Aku masih dipuja oleh para wanita dari kalangan atas, dan aku hidup dengan nyaman, didukung oleh dukungan mereka. Terkadang, harta mahal yang mereka berikan kepadaku tersimpan rapi di bawah lemari pakaianku.
e𝐧u𝓂𝐚.id
Penjahat mesum Mardian, yang telah mengincar bibirku selama beberapa waktu, berhenti mengejarku setelah aku memberitahunya bahwa ayah kandungku telah melakukan pelecehan seksual terhadapku. Meski dia sesekali menampar pantatku atau mencekikku, aku bisa menahannya, jadi tidak apa-apa.
Sekarang, pada usia enam belas tahun, mengingat kemampuan Ibu, saya pikir dia mungkin mampu melunasi semua hutang yang membebani keluarga Blanc pada saat saya berusia dua puluh tahun.
Dan setelah itu, aku bisa menjual semua permata pemberian tuanku yang berharga dan menjalani kehidupan nyaman sebagai orang yang riang yang selalu aku impikan.
Dan Viviana.
Saya belum melihatnya sejak mengirim surat perpisahan. Mungkin dia sudah kehilangan minat padaku, karena dia bahkan tidak membalas suratku dan menghilang dari dunia sosial setelahnya.
Itu normal. Viviana tidak muncul di lingkaran sosial sejak awal. Akan aneh jika dia menghadiri jamuan makan selama tiga hari berturut-turut.
Dia menempuh jalan yang sesuai dengan karakter protagonis, sementara aku hanya hidup sesuai dengan kemampuanku.

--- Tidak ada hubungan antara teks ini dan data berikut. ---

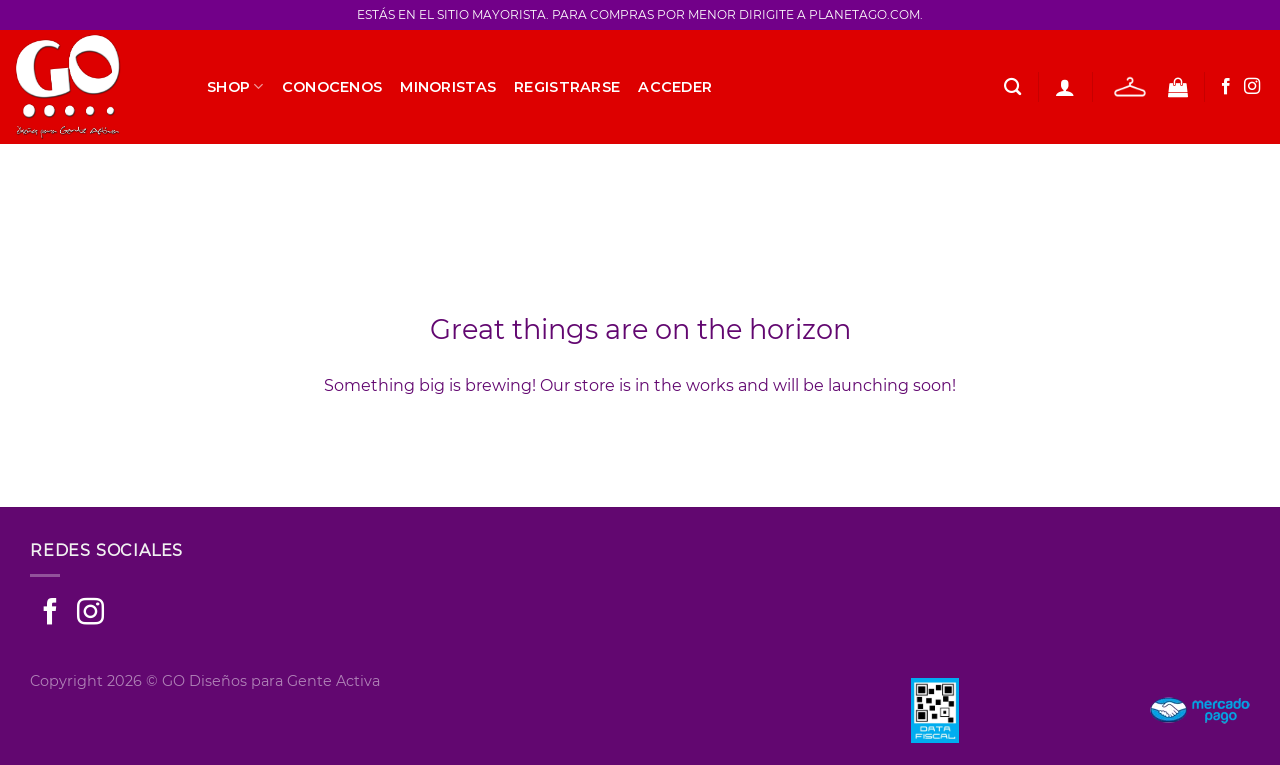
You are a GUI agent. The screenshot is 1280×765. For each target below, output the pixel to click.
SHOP (235, 86)
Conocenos (332, 87)
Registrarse (567, 87)
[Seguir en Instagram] (1252, 87)
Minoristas (448, 87)
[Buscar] (1012, 87)
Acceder (675, 87)
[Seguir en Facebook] (1226, 87)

“Hari ini, Nona Sharione… Besok, Nona Versha, dan lusa, seseorang yang baru kami temui baru-baru ini mengundang kami.”
Ini sibuk. Hanya minggu ini saja, ada lima pesta teh yang harus saya hadiri. Menurut ibu saya, masuk akal untuk beristirahat selama siklus menstruasi saya, tapi ada alasan mengapa saya berusaha keras untuk hadir secara konsisten.
Bulan November mendatang, hari ulang tahunku semakin dekat.
Tahun lalu, tak lama setelah kepemilikanku, aku tidak punya banyak koneksi, dan reputasi keluargaku tidak begitu baik, jadi aku dan ibuku merayakan ulang tahunku dengan tenang, hanya kami berdua. Tapi kali ini, aku yakin semuanya akan berbeda.
Itu sebabnya saya memaksakan diri untuk menghadiri pesta-pesta ini. Saya tahu ini materialistis, namun saya tetap berharap. Dalam kehidupan sehari-hari, para wanita ini memberi saya perhiasan mahal; Aku ingin tahu apa yang akan mereka berikan padaku di hari ulang tahunku.
Kasih sayang yang tulus?
Minat yang penuh gairah?
Saya tidak membutuhkan semua itu.
“Saya harap itu sesuatu yang mahal.”
Sesuatu yang mudah untuk dijual kembali.